**Available data:**
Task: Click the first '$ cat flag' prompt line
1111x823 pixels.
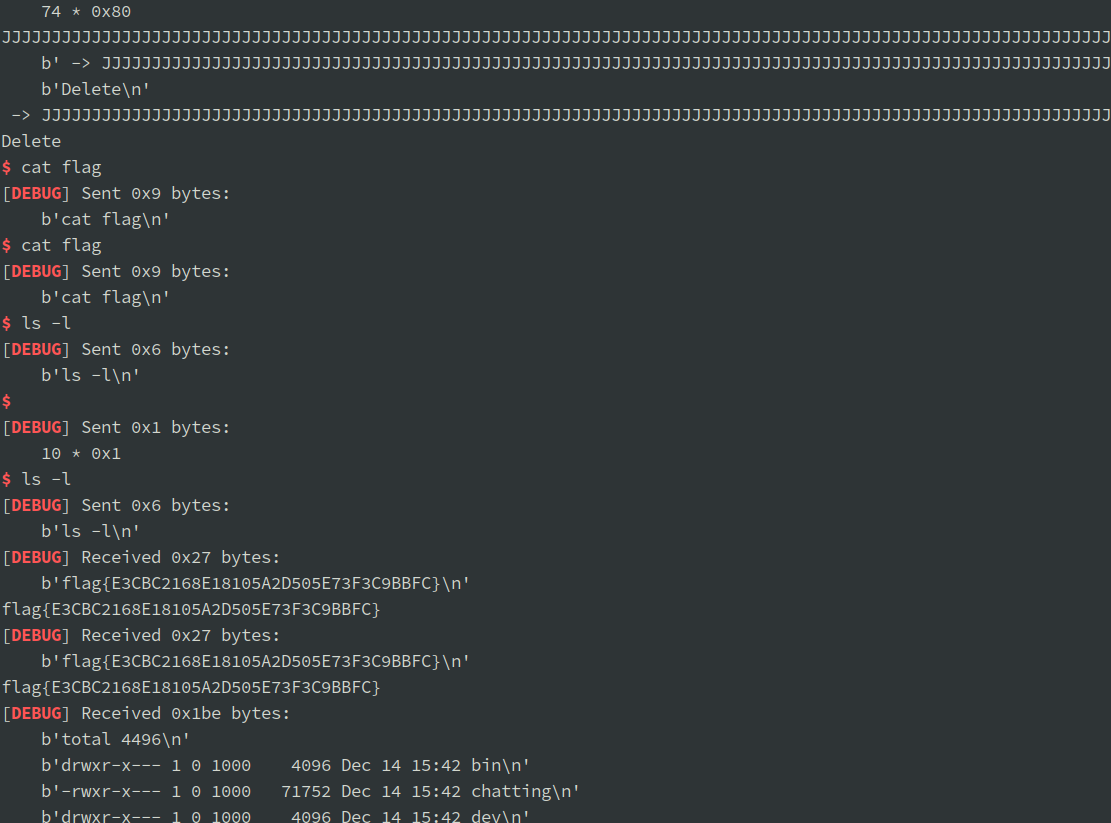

* * *

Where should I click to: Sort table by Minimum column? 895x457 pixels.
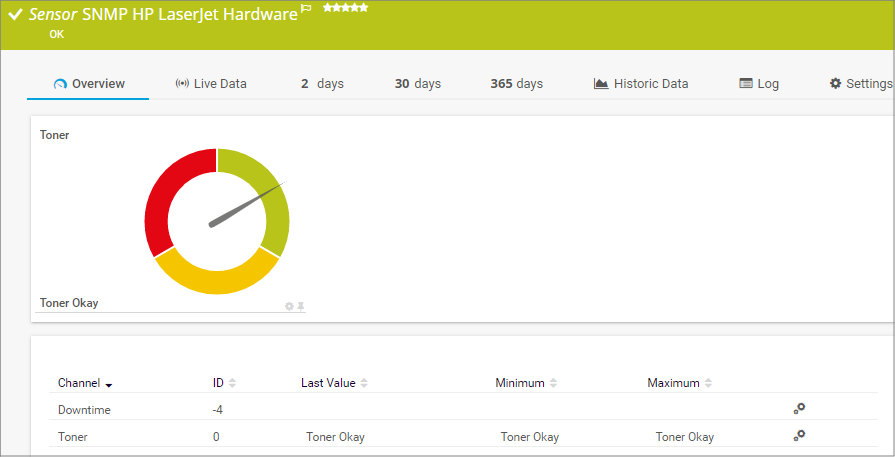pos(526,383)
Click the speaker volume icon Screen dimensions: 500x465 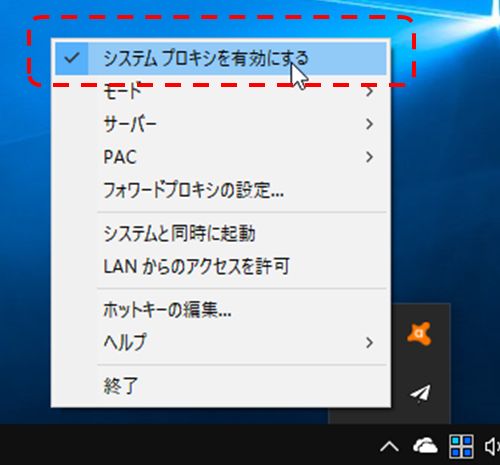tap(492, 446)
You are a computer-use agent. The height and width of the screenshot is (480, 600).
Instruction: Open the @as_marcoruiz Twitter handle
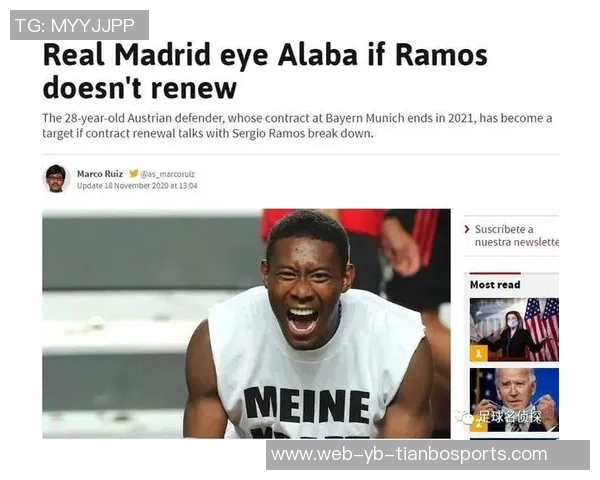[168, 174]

**What needs to be done:** Among the entries above, find the line with "Task: Click the" and the line with "1111x823 pixels."; give again exactly these two lines and all lines between them.

**Output below:**
Task: Click the first '$ cat flag' prompt line
1111x823 pixels.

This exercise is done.